The Xarel-lo grape, pronounced as ‘shah-REHL loh’, is a significant and leading white wine variety native to Spain. The grape, also known as Pansa Blanca in some regions, is primarily grown in the Catalonia region, a significant viticultural zone in Northeast Spain. Often, the grape finds use in the production of Cava, a sparkling wine made in the traditional Champagne method.
Xarel-lo is a vital component in the blend for Cava, along with Macabeo and Parellada grapes, accounting for its high acidity and the distinctive aroma of Mediterranean herbs. Its broad leaf and high vigour vines favour cooler climes and higher altitudes preserving its fresh, zingy acidity characteristics. Also, its thick skins lend it excellent resistance against common grape diseases.
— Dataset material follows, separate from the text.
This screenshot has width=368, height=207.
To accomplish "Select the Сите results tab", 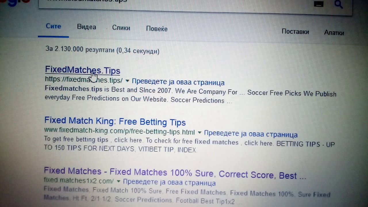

Exhibiting a range of complex and refreshing fruity flavours, Xarel-lo wines are renowned for their notes of waxy lemon, honeysuckle, grapefruit, and melon with a hint of almond skin bitterness that further adds to the wine's character. The wine also displays a creamy texture, backed with a plethora of herbal and floral undernotes, which provide depth to its profile.
When it comes to ageing, Xarel-lo wines stand out for their incredible potential. The wine’s acidic backbone, combined with the generous extract from the thick skin of the Xarel-lo grapes, makes it suitable for long-lees ageing, and can continue developing its flavours even after several years.
Furthermore, Xarel-lo is gaining prominence as a single varietal wine. Although tradition dictates its use as a blending grape, contemporary winemakers are striving to push the boundaries, exploring the grape's potential as a standalone variety. Single varietal Xarel-lo wines demonstrate a far richer, more sophisticated dimension to this unique grape.
In summary, the Xarel-lo grape, with its vibrant flavours, robust acidic structure, and notable ageing potential, certainly underpins its position as one of the fundamental pillars of Spanish viticulture.